Richard Attenborough, the British actor, and filmmaker is best known for his multiple Oscar-winning movie ‘Gandhi,’ was one of the finest directors, the world has ever seen. He was also a part of the film Jurassic Park, directed by Steven Spielberg. Starting his career as an actor in 1940s, Richard achieved success in everything he tried his hands on.
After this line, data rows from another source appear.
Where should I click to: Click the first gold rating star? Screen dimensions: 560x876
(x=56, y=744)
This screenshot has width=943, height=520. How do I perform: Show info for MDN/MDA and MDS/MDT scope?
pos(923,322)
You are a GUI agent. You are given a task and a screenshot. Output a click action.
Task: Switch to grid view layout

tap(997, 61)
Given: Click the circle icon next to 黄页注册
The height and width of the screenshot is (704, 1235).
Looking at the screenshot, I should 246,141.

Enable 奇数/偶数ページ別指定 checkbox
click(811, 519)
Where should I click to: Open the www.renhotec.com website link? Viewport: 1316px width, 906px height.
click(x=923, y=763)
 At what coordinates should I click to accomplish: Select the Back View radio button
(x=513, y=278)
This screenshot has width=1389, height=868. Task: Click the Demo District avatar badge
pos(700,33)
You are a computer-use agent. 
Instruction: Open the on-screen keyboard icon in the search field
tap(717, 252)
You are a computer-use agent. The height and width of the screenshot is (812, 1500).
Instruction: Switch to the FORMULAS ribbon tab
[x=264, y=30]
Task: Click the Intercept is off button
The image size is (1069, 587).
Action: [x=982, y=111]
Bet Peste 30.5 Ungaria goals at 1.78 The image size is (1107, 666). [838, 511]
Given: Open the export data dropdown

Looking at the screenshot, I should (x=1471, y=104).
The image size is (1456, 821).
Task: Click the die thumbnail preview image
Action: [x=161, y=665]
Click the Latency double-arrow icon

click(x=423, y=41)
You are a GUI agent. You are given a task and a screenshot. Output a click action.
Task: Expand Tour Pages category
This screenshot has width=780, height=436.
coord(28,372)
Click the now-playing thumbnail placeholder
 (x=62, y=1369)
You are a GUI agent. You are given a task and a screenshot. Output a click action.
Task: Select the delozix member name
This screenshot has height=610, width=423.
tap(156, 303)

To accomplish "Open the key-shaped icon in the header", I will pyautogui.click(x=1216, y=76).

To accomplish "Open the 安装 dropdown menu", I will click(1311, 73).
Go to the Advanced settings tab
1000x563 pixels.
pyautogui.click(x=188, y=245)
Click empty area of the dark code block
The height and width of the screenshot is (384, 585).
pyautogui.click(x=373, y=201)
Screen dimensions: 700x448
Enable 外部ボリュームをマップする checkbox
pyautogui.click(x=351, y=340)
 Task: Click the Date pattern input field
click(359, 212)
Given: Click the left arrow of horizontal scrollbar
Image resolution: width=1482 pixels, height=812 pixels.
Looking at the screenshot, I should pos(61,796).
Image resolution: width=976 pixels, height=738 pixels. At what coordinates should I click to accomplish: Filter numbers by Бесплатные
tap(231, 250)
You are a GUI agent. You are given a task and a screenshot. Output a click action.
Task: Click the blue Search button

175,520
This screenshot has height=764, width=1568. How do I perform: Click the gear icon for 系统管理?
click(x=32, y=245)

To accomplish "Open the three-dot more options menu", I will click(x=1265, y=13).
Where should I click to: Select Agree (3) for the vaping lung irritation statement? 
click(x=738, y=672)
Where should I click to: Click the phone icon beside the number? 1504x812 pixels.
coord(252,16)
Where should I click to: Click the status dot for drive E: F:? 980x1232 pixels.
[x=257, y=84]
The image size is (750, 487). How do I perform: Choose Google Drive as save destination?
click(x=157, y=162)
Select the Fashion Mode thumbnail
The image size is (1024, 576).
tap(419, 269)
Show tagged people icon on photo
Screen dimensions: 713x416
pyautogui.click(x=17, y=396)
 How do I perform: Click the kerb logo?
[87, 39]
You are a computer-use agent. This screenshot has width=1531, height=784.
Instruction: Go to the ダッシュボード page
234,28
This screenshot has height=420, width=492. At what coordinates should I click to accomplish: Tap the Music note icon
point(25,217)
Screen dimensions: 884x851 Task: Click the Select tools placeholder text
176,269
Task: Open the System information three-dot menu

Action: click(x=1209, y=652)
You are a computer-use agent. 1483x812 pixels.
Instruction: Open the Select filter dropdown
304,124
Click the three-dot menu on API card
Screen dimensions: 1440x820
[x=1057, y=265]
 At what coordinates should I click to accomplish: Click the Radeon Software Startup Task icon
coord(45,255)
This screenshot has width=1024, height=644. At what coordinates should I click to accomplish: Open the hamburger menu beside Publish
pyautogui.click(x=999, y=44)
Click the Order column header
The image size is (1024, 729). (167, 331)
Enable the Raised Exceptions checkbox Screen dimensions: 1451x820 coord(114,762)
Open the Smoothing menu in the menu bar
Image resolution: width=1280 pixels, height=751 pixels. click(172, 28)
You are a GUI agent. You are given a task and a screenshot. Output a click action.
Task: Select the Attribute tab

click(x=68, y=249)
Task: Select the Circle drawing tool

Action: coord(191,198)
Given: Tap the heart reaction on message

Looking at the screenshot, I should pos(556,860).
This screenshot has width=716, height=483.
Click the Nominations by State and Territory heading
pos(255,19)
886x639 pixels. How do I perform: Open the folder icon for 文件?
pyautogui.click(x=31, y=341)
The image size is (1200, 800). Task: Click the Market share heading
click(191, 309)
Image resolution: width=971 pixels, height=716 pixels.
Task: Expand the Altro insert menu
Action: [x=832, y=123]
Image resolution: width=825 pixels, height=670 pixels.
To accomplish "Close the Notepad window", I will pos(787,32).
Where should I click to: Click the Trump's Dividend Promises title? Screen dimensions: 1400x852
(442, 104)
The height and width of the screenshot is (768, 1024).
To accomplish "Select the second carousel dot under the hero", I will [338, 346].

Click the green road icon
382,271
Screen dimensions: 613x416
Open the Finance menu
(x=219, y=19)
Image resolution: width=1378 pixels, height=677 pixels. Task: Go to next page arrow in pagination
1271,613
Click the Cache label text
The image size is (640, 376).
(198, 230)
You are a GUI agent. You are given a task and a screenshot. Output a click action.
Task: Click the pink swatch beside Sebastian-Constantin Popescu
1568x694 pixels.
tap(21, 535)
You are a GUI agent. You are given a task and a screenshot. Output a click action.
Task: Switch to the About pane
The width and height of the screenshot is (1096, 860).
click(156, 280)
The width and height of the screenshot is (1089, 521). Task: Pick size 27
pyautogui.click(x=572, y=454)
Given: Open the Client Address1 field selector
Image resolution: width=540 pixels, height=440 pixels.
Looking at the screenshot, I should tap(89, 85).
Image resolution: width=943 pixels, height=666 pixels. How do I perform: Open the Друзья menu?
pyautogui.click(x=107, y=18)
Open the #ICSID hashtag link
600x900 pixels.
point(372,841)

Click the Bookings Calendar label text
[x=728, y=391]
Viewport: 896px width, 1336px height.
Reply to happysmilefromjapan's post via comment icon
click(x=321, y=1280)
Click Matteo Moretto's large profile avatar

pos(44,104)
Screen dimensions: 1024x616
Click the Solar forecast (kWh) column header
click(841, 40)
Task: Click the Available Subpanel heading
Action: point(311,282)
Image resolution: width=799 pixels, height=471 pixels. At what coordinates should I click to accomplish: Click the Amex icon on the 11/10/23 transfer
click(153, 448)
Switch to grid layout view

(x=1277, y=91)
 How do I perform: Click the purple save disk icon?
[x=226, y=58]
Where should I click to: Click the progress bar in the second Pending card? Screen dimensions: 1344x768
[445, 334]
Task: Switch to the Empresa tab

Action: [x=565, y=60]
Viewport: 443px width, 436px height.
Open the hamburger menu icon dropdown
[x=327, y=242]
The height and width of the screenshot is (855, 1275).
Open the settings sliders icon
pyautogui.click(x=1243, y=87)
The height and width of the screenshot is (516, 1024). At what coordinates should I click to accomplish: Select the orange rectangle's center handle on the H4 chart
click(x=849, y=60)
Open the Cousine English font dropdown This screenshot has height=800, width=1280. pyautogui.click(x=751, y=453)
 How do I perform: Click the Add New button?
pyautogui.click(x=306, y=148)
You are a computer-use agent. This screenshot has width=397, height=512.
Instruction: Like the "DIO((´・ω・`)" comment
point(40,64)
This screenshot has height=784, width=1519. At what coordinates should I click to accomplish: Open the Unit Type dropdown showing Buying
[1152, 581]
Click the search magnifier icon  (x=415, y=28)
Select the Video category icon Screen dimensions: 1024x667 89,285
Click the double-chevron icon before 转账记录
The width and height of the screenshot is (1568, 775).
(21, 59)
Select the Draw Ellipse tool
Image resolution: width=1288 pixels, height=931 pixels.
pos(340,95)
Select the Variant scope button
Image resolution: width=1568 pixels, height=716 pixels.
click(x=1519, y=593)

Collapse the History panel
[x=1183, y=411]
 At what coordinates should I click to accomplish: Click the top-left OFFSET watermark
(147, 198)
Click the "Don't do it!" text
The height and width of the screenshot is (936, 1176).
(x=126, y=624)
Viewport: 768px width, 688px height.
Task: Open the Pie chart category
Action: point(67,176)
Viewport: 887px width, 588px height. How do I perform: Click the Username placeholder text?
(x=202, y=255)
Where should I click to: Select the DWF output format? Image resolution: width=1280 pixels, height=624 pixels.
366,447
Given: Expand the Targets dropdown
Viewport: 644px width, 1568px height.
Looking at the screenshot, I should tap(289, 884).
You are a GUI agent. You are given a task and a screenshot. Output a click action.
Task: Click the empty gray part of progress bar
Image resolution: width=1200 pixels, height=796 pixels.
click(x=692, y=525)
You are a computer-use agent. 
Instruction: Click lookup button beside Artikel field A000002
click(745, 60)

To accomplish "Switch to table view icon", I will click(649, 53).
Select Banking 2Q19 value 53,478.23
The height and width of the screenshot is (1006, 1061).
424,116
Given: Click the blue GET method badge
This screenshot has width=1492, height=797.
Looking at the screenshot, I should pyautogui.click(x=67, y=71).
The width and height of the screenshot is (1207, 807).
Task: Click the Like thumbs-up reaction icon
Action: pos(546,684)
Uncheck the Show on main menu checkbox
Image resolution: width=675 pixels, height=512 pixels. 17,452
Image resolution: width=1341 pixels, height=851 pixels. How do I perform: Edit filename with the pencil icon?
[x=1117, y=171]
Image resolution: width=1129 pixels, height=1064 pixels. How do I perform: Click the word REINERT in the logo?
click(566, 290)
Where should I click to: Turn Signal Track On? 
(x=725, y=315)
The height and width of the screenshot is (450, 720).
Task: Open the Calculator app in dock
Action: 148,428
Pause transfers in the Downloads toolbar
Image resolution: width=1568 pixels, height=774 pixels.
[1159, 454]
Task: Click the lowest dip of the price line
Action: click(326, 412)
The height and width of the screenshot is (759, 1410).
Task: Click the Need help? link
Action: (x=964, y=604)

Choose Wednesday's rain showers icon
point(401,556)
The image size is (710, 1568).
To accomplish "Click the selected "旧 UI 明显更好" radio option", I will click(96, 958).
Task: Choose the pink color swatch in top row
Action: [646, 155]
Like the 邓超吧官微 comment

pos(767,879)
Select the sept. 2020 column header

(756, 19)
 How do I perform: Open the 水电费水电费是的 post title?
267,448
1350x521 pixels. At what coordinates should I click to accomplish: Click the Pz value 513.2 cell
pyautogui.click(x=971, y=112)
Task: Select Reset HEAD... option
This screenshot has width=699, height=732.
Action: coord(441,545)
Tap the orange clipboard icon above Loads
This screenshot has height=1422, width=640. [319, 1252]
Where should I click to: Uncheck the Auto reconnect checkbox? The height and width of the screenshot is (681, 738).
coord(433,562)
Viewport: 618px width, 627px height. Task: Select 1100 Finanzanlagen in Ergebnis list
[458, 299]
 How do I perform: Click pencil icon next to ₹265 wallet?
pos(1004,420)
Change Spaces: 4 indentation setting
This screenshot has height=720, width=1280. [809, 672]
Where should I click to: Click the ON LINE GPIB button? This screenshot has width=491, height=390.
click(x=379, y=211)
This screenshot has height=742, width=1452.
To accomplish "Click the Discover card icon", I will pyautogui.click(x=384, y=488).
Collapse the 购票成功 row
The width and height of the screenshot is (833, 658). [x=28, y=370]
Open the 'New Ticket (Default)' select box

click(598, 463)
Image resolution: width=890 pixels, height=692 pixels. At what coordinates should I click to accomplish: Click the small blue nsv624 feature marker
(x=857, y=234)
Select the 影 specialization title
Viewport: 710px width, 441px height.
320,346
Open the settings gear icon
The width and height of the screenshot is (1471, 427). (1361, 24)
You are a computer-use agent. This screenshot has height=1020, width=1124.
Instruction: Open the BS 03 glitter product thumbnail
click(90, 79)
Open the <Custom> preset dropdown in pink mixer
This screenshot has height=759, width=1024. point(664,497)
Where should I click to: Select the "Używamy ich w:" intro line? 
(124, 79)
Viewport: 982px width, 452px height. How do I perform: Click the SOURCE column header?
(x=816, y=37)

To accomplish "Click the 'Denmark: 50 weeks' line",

The Film Life of Richard Attenborough – Director of Gandhi

Richard began his directing career in 1969 with the movie “Oh! What a lovely war,” an adaptation of a musical satire by Joan Littlewood. Apart from ‘Gandhi,’ he also directed the biopic of another legend, Charlie Chaplin, titled ‘Chaplin.’ Richard was never after the status of being a great filmmaker. He just wanted to be recalled as a good storyteller. In an acting career which spanned over 50 years, Richard got the most recognition for his role in the highest grossing movie of that time, ‘Jurassic Park.’ In 1967, Richard won a Golden Globe award for best-supporting actor for his role in the film, ‘Doctor Dolittle.’ His directorial debut, “Oh! What a lovely war” won six British Academy Awards and one Golden Globe. He continued with his acting after his directorial debut to collect money for his next movie as a director for, ‘Young Winston,’ a biopic of Winston Churchill, specifically his early life. The film did well, but the same can’t be said for his next film, ‘A Bridge Too Far,’ which, despite having big names, turned out to be a disaster. Richard had to go through a rough phase after this flopped movie, but he didn’t get demotivated and put all his focus and efforts on his next project, ‘Gandhi’ – a biopic of the leader of Indian freedom, Mahatma Gandhi. He had to sell his cars and other possessions to raise money for the production of the movie. Richard even did a lot of ordinary roles during this time. After all these efforts, Richard finally got financial support from India’s National Film Development Corp and Goldcrest Films. He auditioned several actors before eventually settling on Ben Kingsley. The film turned out to be a milestone in the history of filmmaking. It won eight Oscars, out of which two went to Richard Attenborough for best director and the best producer. Richard wrote a book to share his experiences and challenges he faced in creating this masterpiece. He directed several movies after ‘Gandhi,’ but none could touch the level of ‘Gandhi.’ He directed ‘Cry Freedom,’ a story set in South African movement against racism. The film got a lot of appreciation from the film critics. His movie ‘Chaplin,’ the biopic of Charlie Chaplin, didn’t impress many. He came up with his autobiography, ‘Entirely Up to You, Darling,’ in 2008.

Richard Attenborough

Richard took his last breath on 24th August 2014 in Northwood, UK. The entire film world mourned at his death. Being one of the revolutionary filmmakers of his time, the struggles and perseverance of Richard will always be celebrated and hold a special place in the Hall of Fame. The world will remember his genius for centuries to come.